Jack7
First Post
the players were commissioned to hunt criminals all over the city and in the environs, a kind of very local "federals". We had a wizard, a bard/monk homebrew, and a cleric.
I think depending on how Bards and Monks are constructed and arranged then they can be awfully good law enforcement agents as well. Bards make excellent undercover operatives (because of their ability to influence others), infiltrators (like thieves) and vadders, and monks make good investigators and infiltrators. Both make excellent interrogators and interviewers. We have some of both in the player's group. Wizards can make very good detectives, investigators (forensics - using magic), inventors, and surveillance and reconnaissance agents (with the aid of magic and familiars).
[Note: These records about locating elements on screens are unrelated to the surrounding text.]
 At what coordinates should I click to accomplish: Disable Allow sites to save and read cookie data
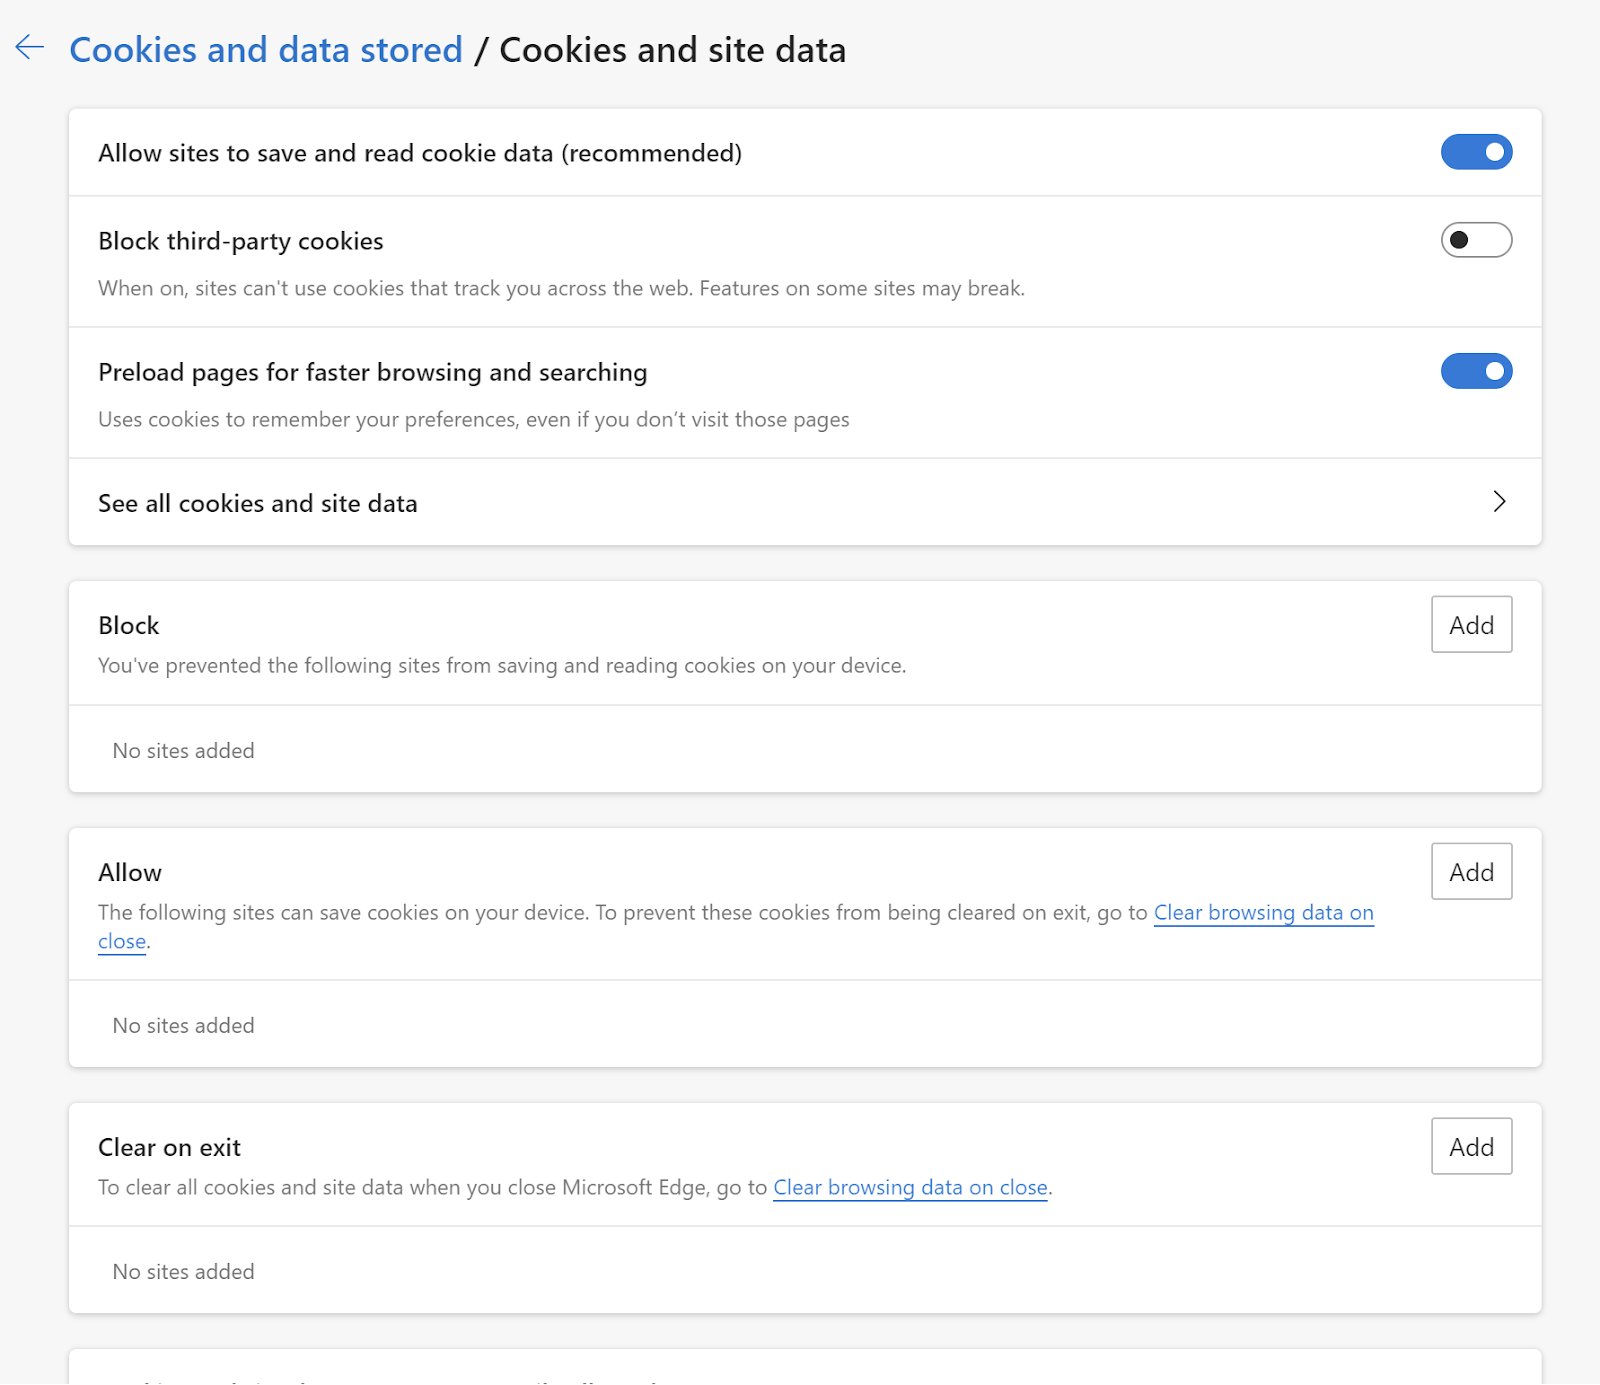1476,152
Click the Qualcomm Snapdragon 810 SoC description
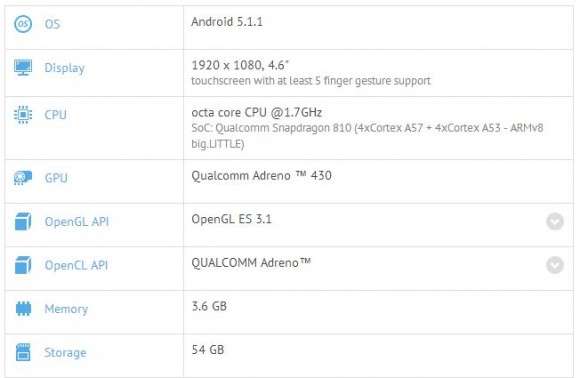This screenshot has width=580, height=378. pos(367,136)
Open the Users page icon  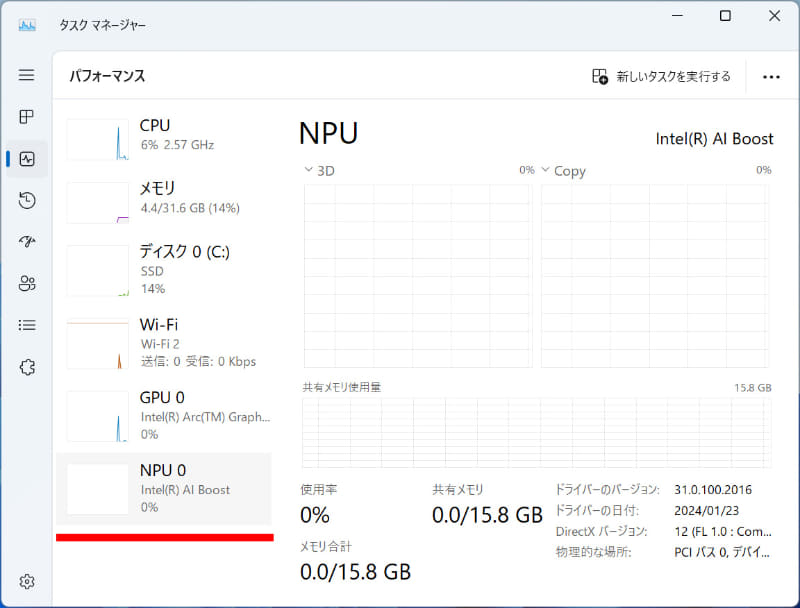pyautogui.click(x=27, y=283)
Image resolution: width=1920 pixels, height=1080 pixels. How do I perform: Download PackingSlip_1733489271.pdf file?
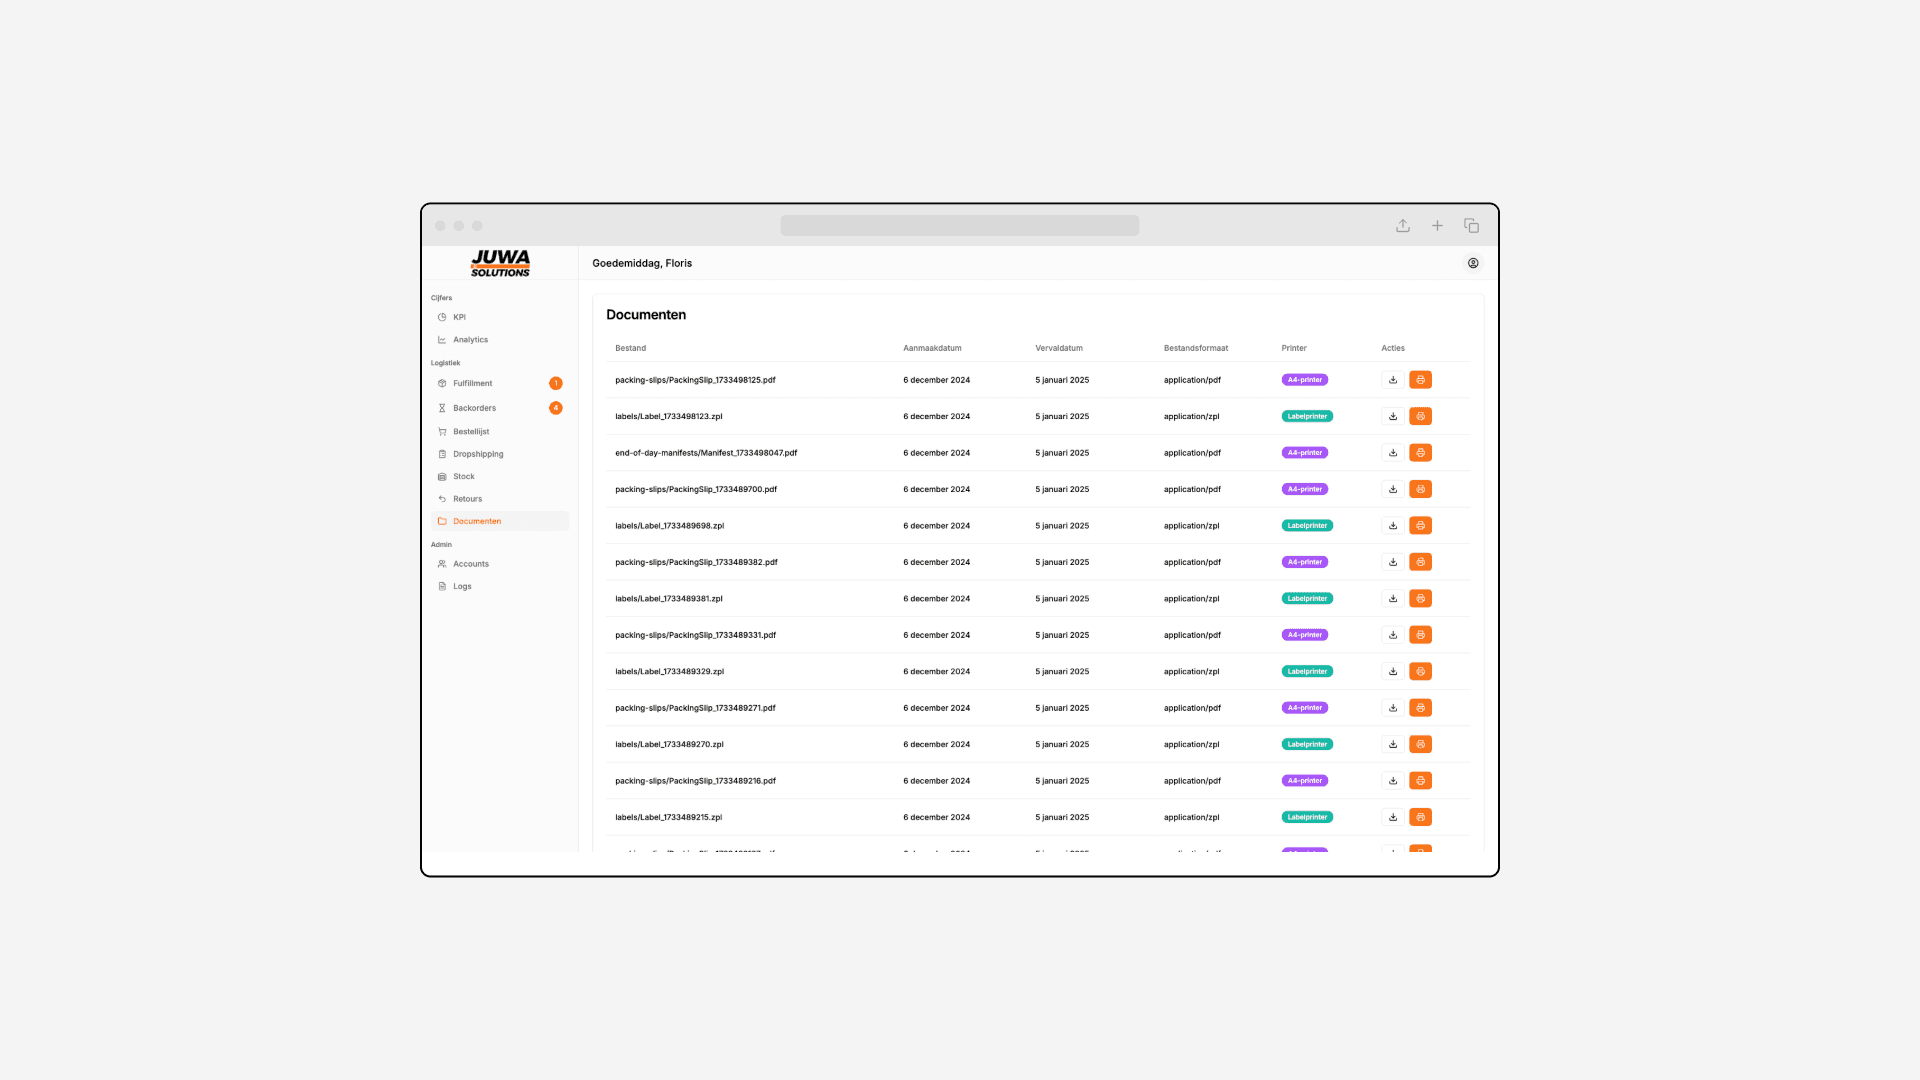[x=1392, y=708]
Plus a clever one can be an excellent interrogator as well.
Clerics can be very good "good cops" to the hard/bad Ranger or former Thief cop. Because of that they can be good interrogators, and handlers (turning criminals into informants and double agents). Plus with well-established networks in both religious and political circles, they can be very good investigators of difficult or hard to reach subjects and suspects.
And I like the idea of city-wide "open jurisdiction" and localized Feds.
This allows your team to target both low and high crimes. And perhaps both high and low subjects and UNSUBS.
Perhaps the greatest change is the social aspect - no longer are you outsiders without connections, instead you have to take care of your reputation.
That also is a good observation. Law enforcement, like the military, is often only as effective as the reputation they carry, and the networks they establish, maintain, and exploit. It's hard to go wrong establishing a good reputation, even among certain criminal elements.